Vuelvo al asunto que empezó a inquietarme después del estreno de Un enemic del poble: ¿cuánta verdad quieren para poder vivir? Para ser más preciso, debería hacer la pregunta así: ¿cuánta verdad quieren para poder vivir con tranquilidad? Quizás no les guste, porque parece que la respuesta va implícita. De acuerdo. Cambio la cuestión: ¿cuánta verdad quieren para poder vivir con dignidad? Lo siento. Modifico la pregunta y, entonces, altero el marco de interpretación. Dependerá de qué valor desean que domine. ¿Libertad? ¿Igualdad? ¿Estabilidad? Vivir engañado es una estrategia de supervivencia.

Metido en este jardín, me resulta fácil mencionar -no sin pereza- el polémico caso de la publicación o no de las balanzas fiscales, como ejemplo de la obscenidad estructural de quien tiene la información más codiciada y, de manera pública, admite que una dosis demasiado alta de verdad puede causar estragos. Como hacen los enemigos del doctor Stockmann. ¿Cuánta verdad puede soportar España? Según Montoro, poquísima; lo dijo con la pura inocencia de un niño. Es una mala noticia. Por eso el ministro delega la cocina de su transparencia a un académico que nos quiere bien tranquilos. Pospolítica, ya lo decíamos.

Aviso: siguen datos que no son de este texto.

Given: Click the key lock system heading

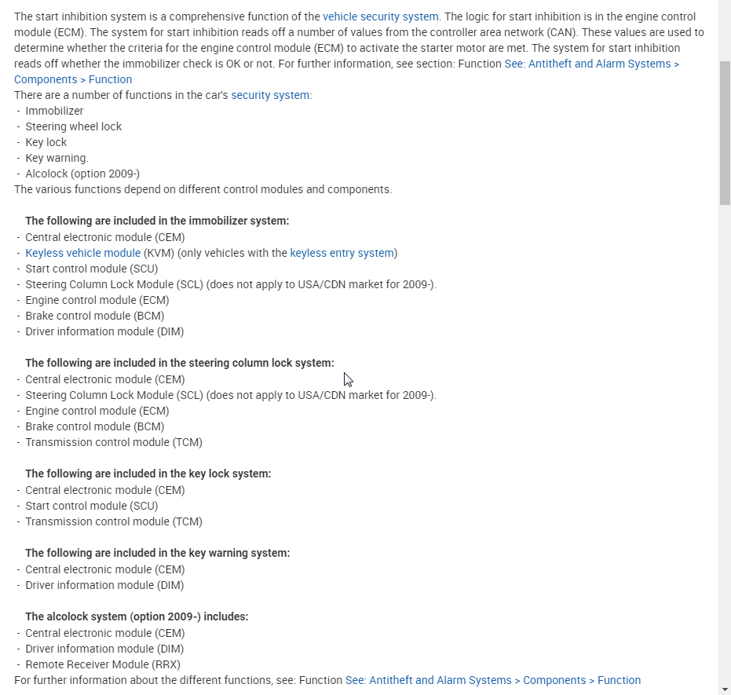Looking at the screenshot, I should tap(148, 474).
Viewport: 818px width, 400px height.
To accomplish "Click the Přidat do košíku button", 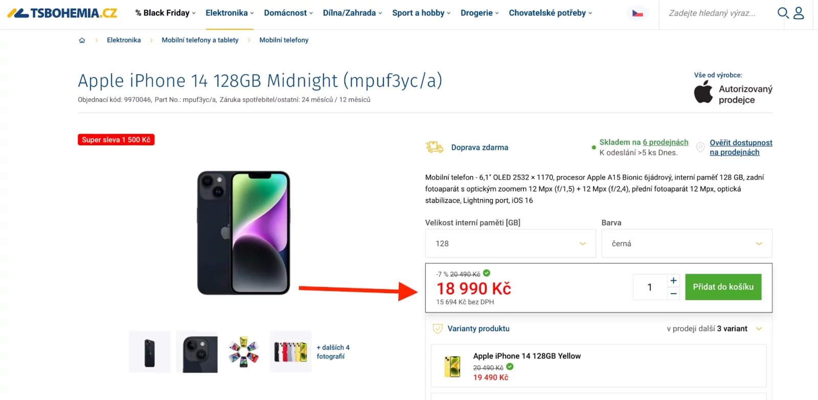I will click(723, 287).
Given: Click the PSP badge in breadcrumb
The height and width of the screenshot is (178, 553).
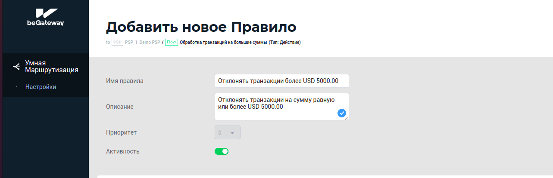Looking at the screenshot, I should 117,42.
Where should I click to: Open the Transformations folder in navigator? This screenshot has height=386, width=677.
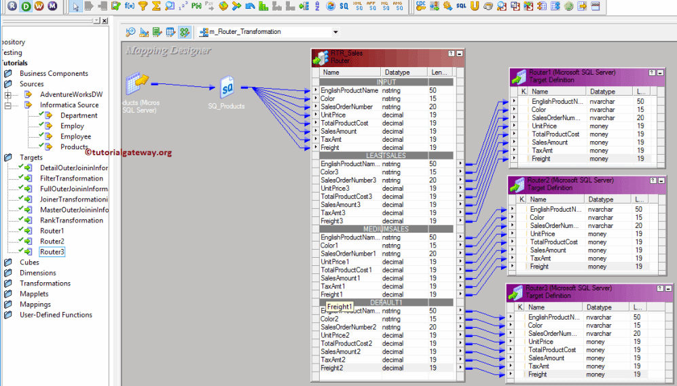click(45, 284)
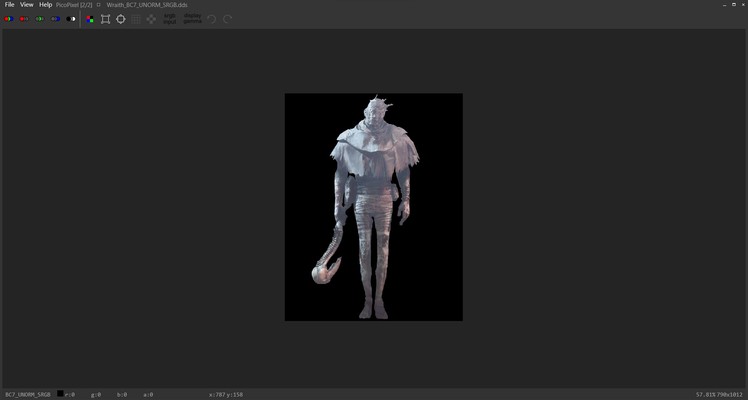Open the Help menu
The image size is (748, 400).
[46, 5]
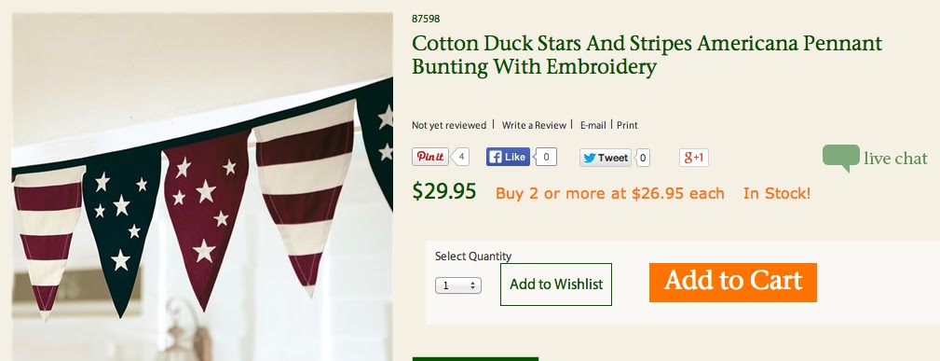Click the Facebook like count bubble
This screenshot has width=940, height=361.
(546, 158)
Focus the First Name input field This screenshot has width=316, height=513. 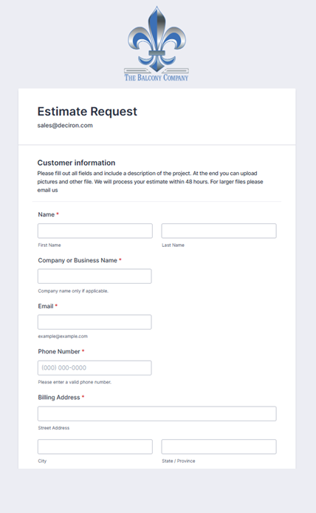[x=95, y=231]
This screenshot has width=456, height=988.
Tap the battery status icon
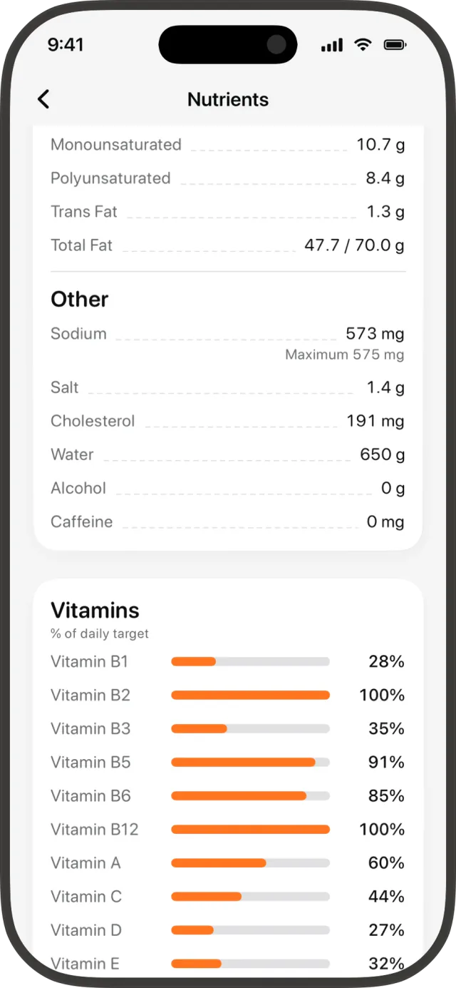pyautogui.click(x=395, y=45)
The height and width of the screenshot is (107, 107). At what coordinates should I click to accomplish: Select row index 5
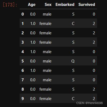[x=23, y=61]
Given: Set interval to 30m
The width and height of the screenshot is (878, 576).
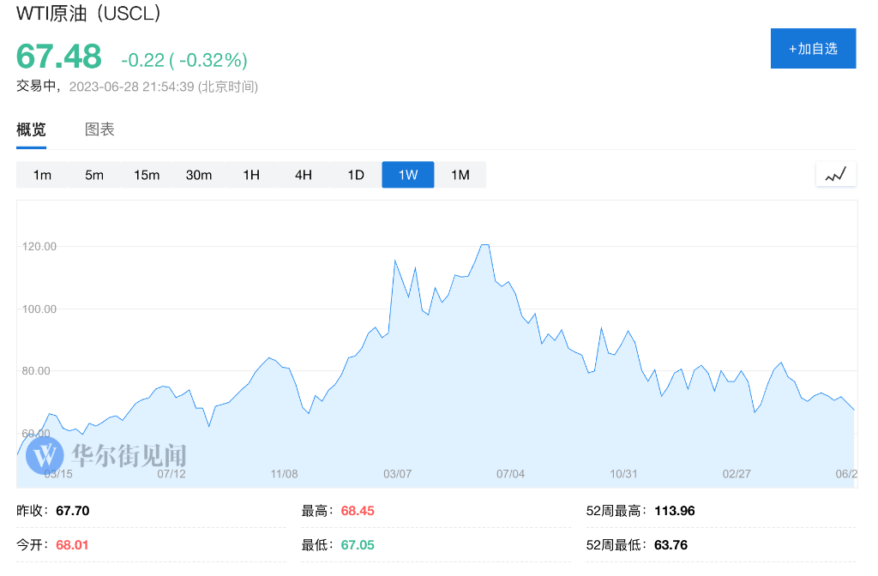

¿Cuántas verdades relevantes para nuestras vidas no llegan a saberse nunca? Esta es la pregunta clave y necesaria de cualquier democracia que pretenda mantenerse más o menos sana. Algunos pensaron que Wikileaks era la solución perfecta contra el abuso de los poderes, pero ahora sabemos que las acciones de Assange -cuyo mérito no niego- forman parte más de una exaltación de la transparencia que de una comprensión útil de la verdad. Para descubrir la verdad hay que encontrar antes el sentido de miles de datos que nos marean.